Property Tax Reappraisal

To download our Exploring and Understanding Property Tax brochure, which describes property reappraisal, click here.

In 1975, the legislature required the Department of Revenue to administer and supervise a program for the revaluation of taxable property on a cyclical reappraisal cycle every five years. Revaluations - more commonly called reappraisal cycles - are designed to insure that all property is taxed on current structural, market and income information. (15-7-111, MCA)

Since that time, Montana has completed reappraisals in 1985, 1992, 1997 and 2003. The reappraisal of all property in the state is the Montana Department of Revenue's largest and most difficult undertaking.  It involves more than 800,000 individual parcels of property, including:

Residential Improved = 527,700 parcels
Commercial Improved = 63,705 parcels
Agricultural Improved = 66,915 parcels
Industrial = 1,065 parcels
Agricultural Land = More than 50 million acres
Forest Land = 3.95 million acres

All taxable property contained in classes three, four and ten is reappraised.  Class three property includes agricultural land and non-qualified agricultural land (20 to 160 acres).  Class four includes residential, commercial, and industrial land and improvements, and improvements on agricultural and forestland.  Class 10 includes forestland.

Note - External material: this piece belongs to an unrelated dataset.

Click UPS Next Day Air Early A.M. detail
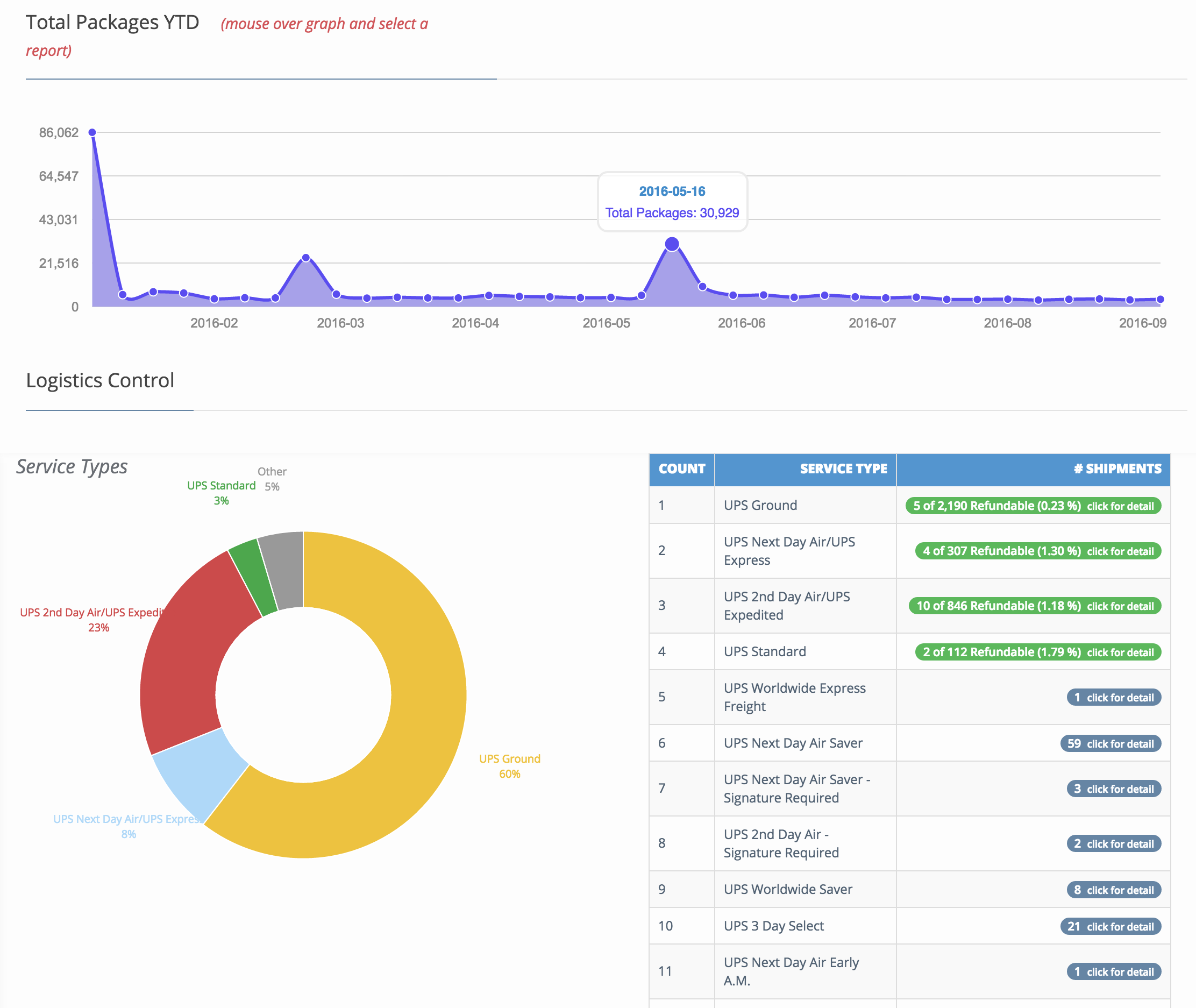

Property owners in the affected classes are impacted by the results of the reappraisal.  Local governments, which use property tax as a revenue source, are also be impacted.

Over the years, the Montana Legislature has enacted several laws to mitigate the effects of value increases due to these reappraisals. This includes implementing a "phase-in" of value, creating a partial exemption and reducing the tax rate.

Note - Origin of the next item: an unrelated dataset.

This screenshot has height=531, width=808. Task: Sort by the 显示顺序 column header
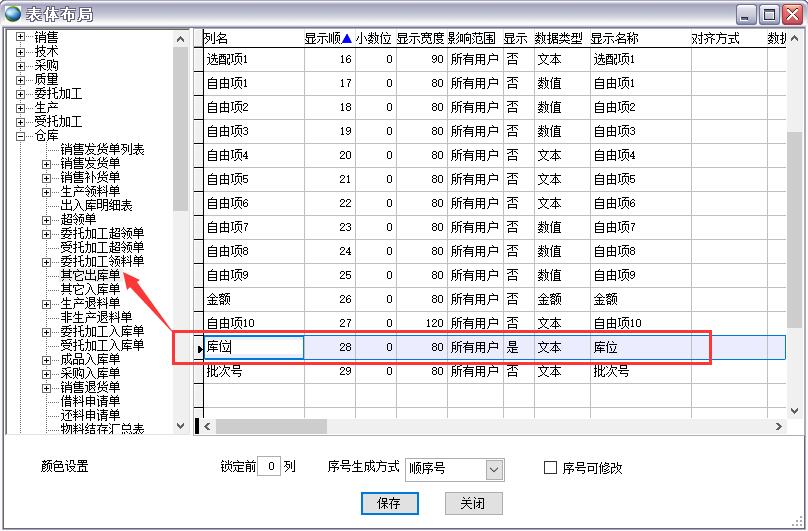click(328, 38)
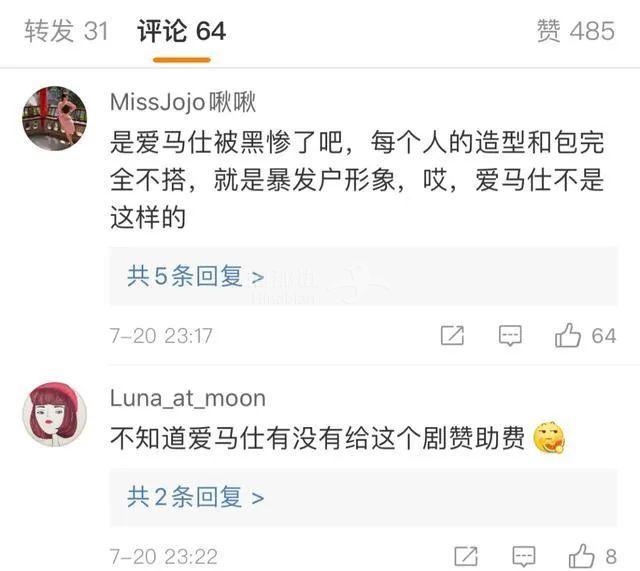Repost MissJojo's comment via share icon
The width and height of the screenshot is (640, 571).
452,336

2003 Law Changes to Mitigate Reappraisal Effects

Senate Bill 461 was passed by the 2003 Montana Legislature to mitigate reappraisal effects.

  • Analysis indicates that the 2003 reappraisal cycle will increase residential class 4 property value overall by 21.4%, commercial class 4 property value overall by 23.2%, and class 3 agricultural land value overall by 15.3%.
  • Prior to Senate Bill 461, statute required that an increase in assessed value be phased in over a 6-year period; the tax rate remains constant at 3.46%; the exemption for residential class 4 property remains at 31%; and the commercial class 4 exemption remains at 13%.
  • Senate Bill 461 retains the 6-year phase-in of reappraisal values, with the 2003 reappraisal being phased in over 6 years. An example of the phase-in is as follows:

    (Reappraisal Value - Value before Reappraisal) X .1667 = Phase-in Amount
    Value before Reappraisal + Phase-in Amount = Phase-in Value

$200,000 - $170,000 = $30,000 X .1667 = $5,001
$170,000 + $5,001 = $175,001

  • Senate Bill 461 further mitigates the effects of reappraisal by increasing exemption amounts for residential and commercial class 4, while reducing the tax rate on class 3 and 4 property from 3.46% to 3.01% over a 6-year period.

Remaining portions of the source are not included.